>> begin

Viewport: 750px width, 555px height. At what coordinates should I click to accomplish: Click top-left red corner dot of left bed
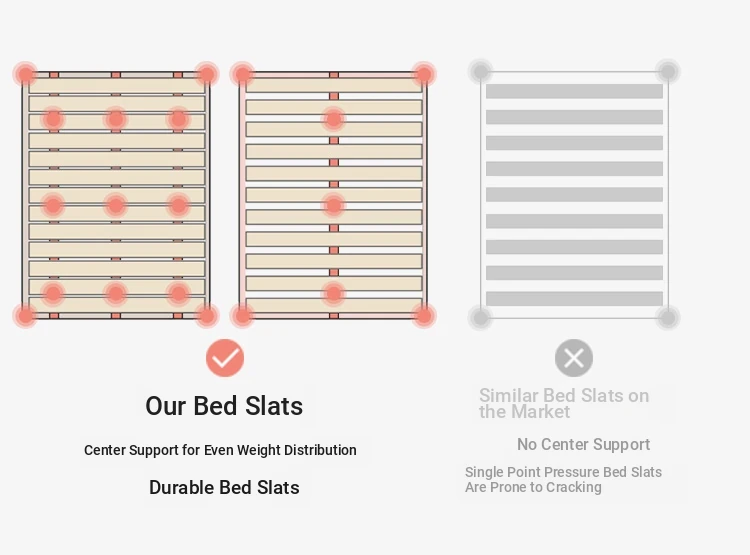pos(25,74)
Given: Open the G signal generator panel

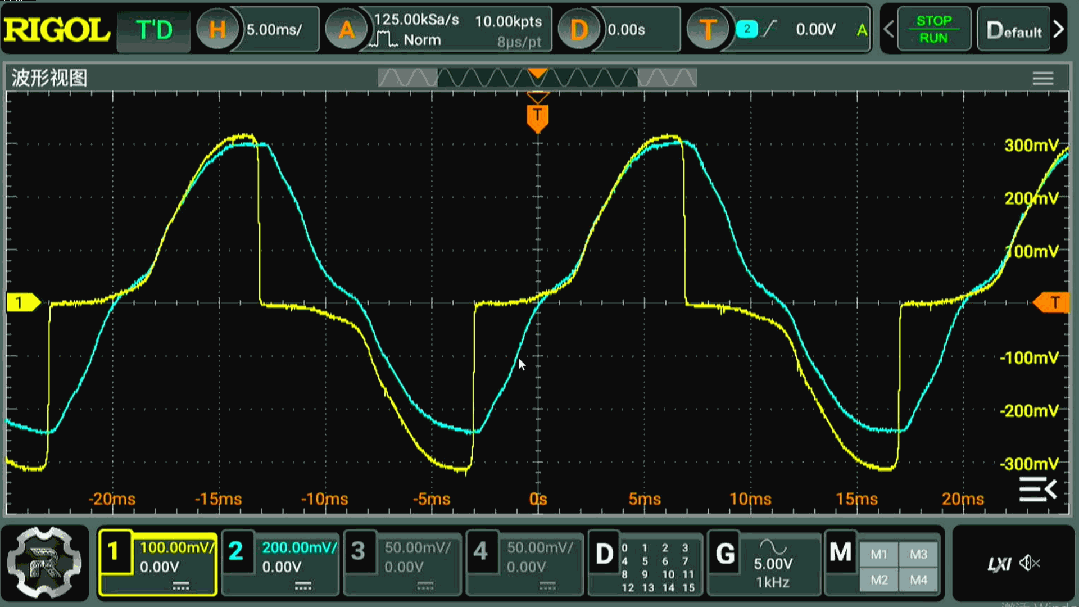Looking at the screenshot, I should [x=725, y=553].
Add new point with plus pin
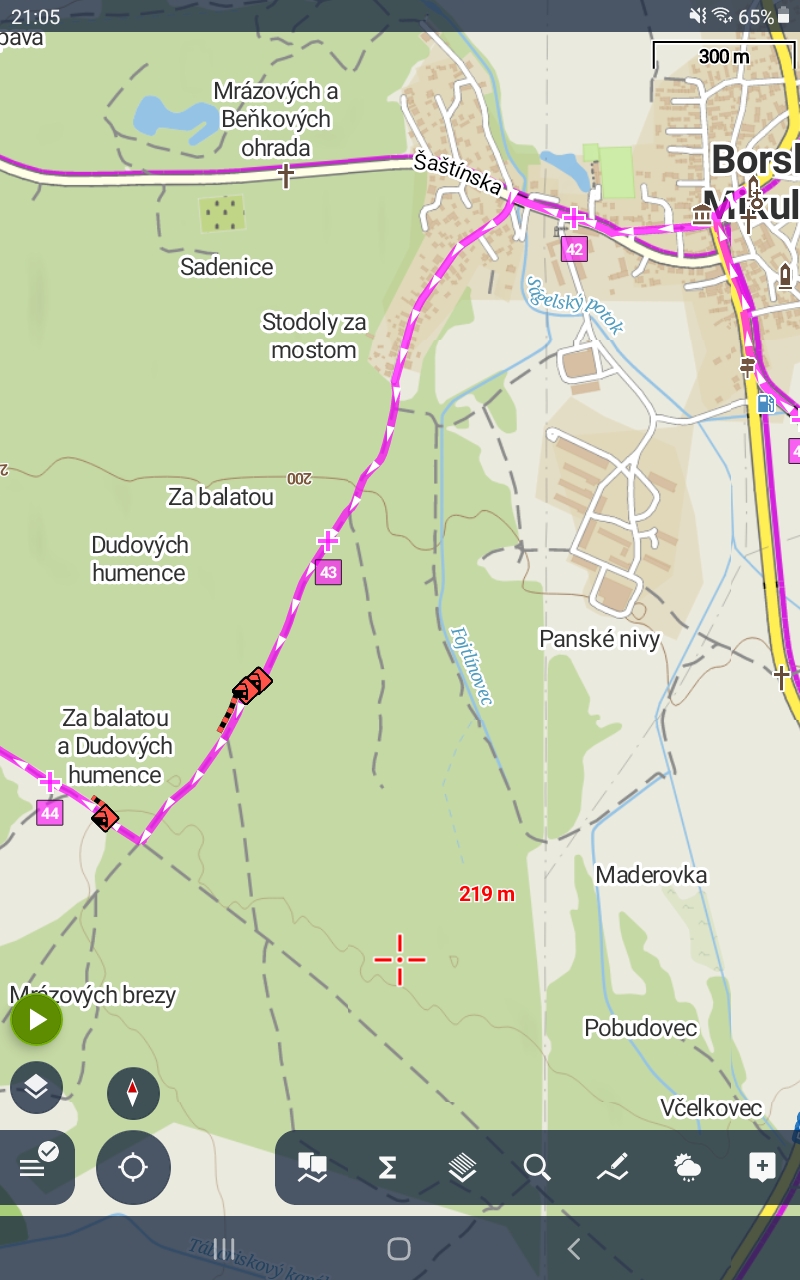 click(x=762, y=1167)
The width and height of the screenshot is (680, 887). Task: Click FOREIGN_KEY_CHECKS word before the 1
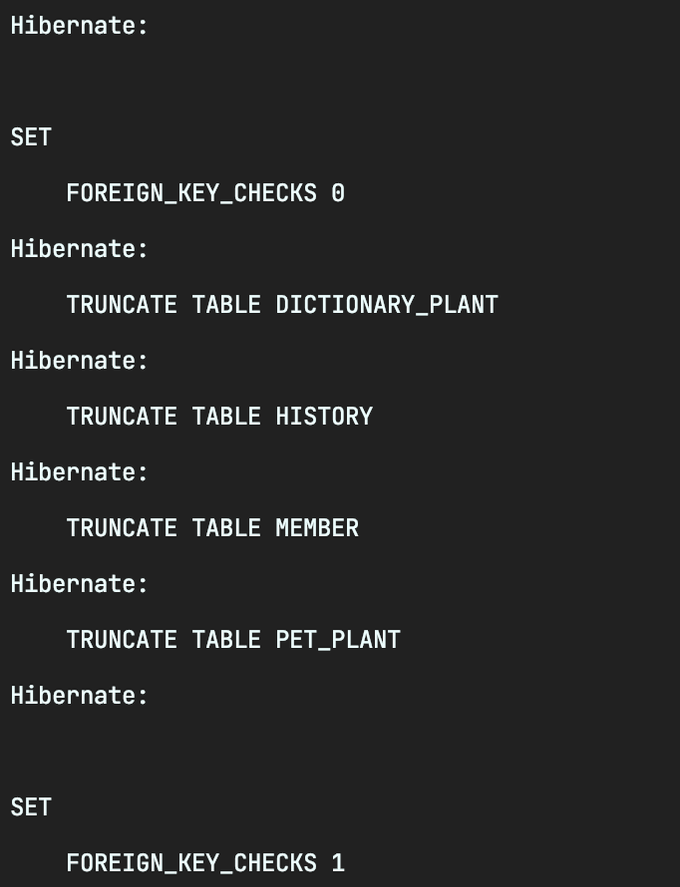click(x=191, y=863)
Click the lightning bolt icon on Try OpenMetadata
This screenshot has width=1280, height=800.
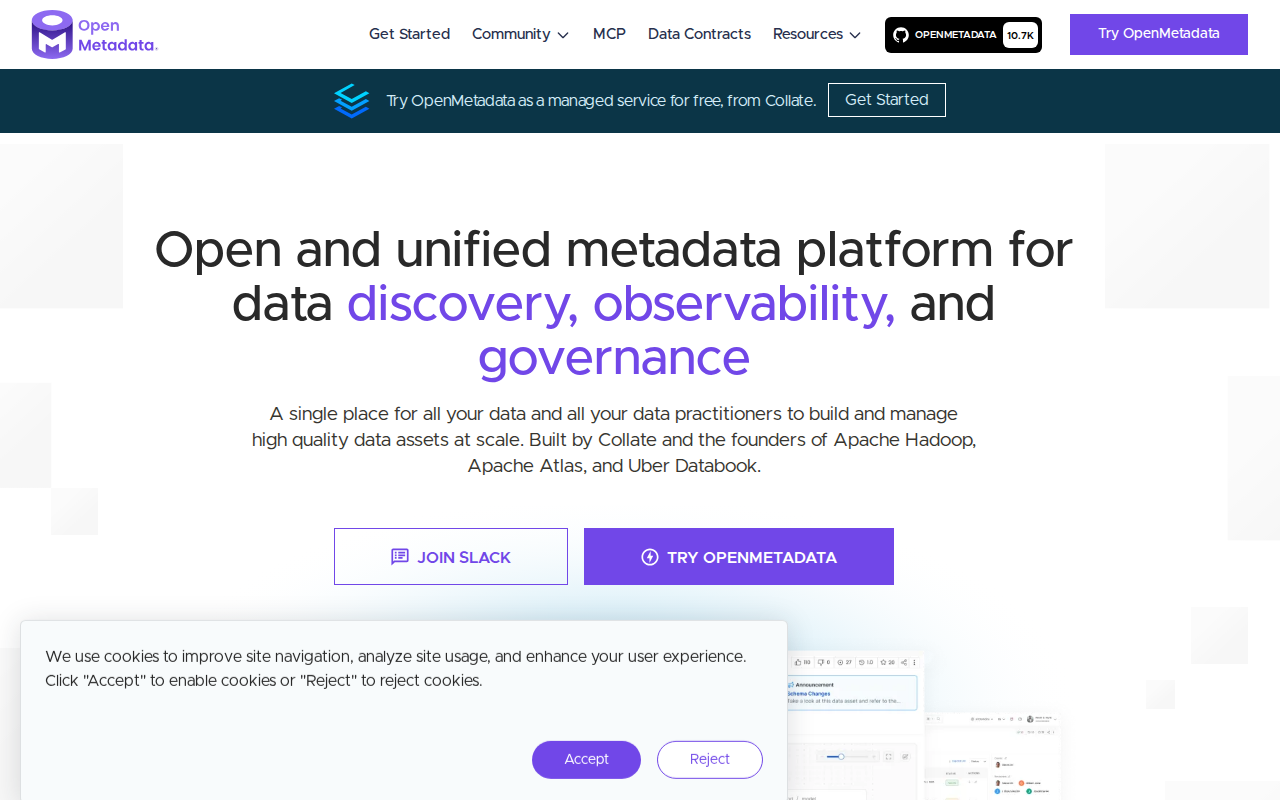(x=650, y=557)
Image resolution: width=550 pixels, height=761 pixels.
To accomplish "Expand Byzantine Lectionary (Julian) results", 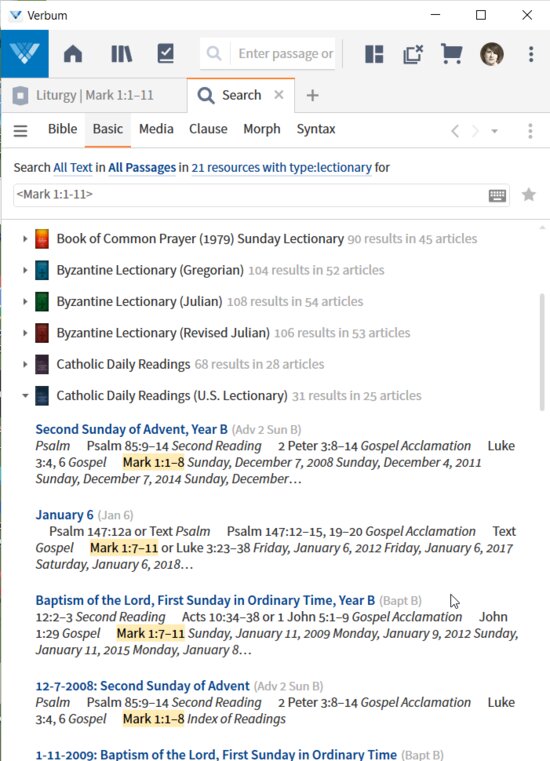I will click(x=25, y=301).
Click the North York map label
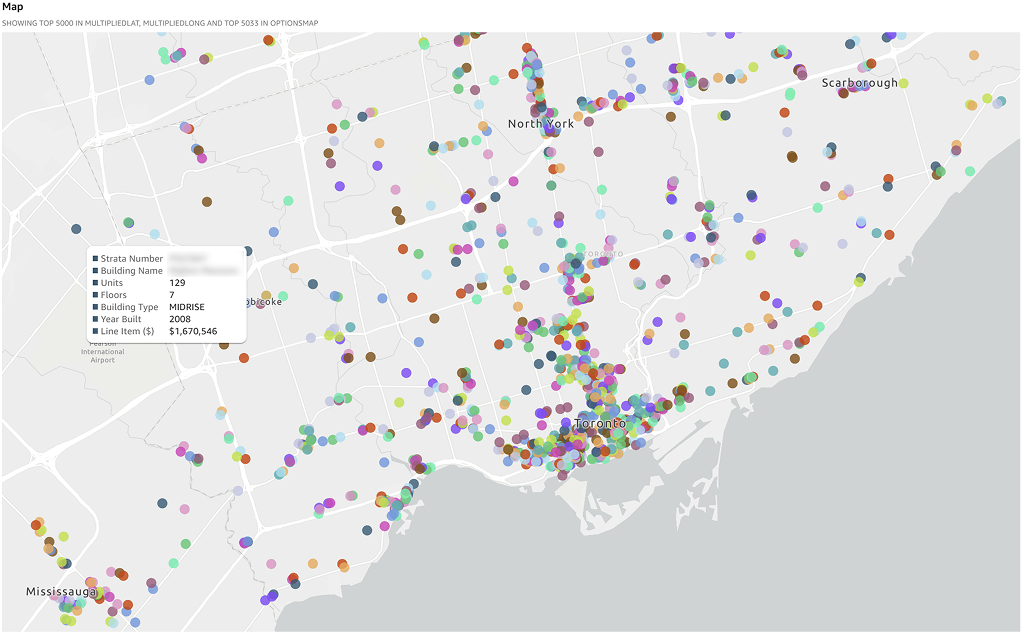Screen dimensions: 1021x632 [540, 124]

>> end

Written problem » Pull out each line above that contains the string "width".

Expected output »
Viewport: 750px width, 555px height. At what coordinates should I click to accomplish: Click top-left red corner dot of left bed
The width and height of the screenshot is (680, 887). Task: Click FOREIGN_KEY_CHECKS word before the 1
This screenshot has width=1280, height=800.
Image resolution: width=550 pixels, height=761 pixels.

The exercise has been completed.